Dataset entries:
- - - - - - -
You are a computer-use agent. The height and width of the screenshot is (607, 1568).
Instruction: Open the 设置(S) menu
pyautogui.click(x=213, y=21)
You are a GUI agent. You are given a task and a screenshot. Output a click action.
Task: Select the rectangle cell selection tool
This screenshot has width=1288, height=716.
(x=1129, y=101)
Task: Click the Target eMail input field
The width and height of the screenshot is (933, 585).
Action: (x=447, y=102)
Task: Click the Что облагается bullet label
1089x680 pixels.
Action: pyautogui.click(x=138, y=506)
- - - - - - -
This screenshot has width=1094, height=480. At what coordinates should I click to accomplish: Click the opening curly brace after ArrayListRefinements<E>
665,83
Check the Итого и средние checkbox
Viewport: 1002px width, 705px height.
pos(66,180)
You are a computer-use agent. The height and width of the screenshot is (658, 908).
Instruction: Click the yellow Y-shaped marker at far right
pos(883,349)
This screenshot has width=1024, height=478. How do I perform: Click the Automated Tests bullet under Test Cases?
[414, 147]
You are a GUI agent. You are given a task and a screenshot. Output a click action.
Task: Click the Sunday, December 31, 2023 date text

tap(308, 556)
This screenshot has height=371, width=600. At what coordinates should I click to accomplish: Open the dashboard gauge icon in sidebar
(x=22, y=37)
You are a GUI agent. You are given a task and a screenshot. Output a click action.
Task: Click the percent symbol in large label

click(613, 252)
- - - - - - -
• [Prompt]
Reading the records above, count the lines that include "computer" and say only how many.

• [The answer]
2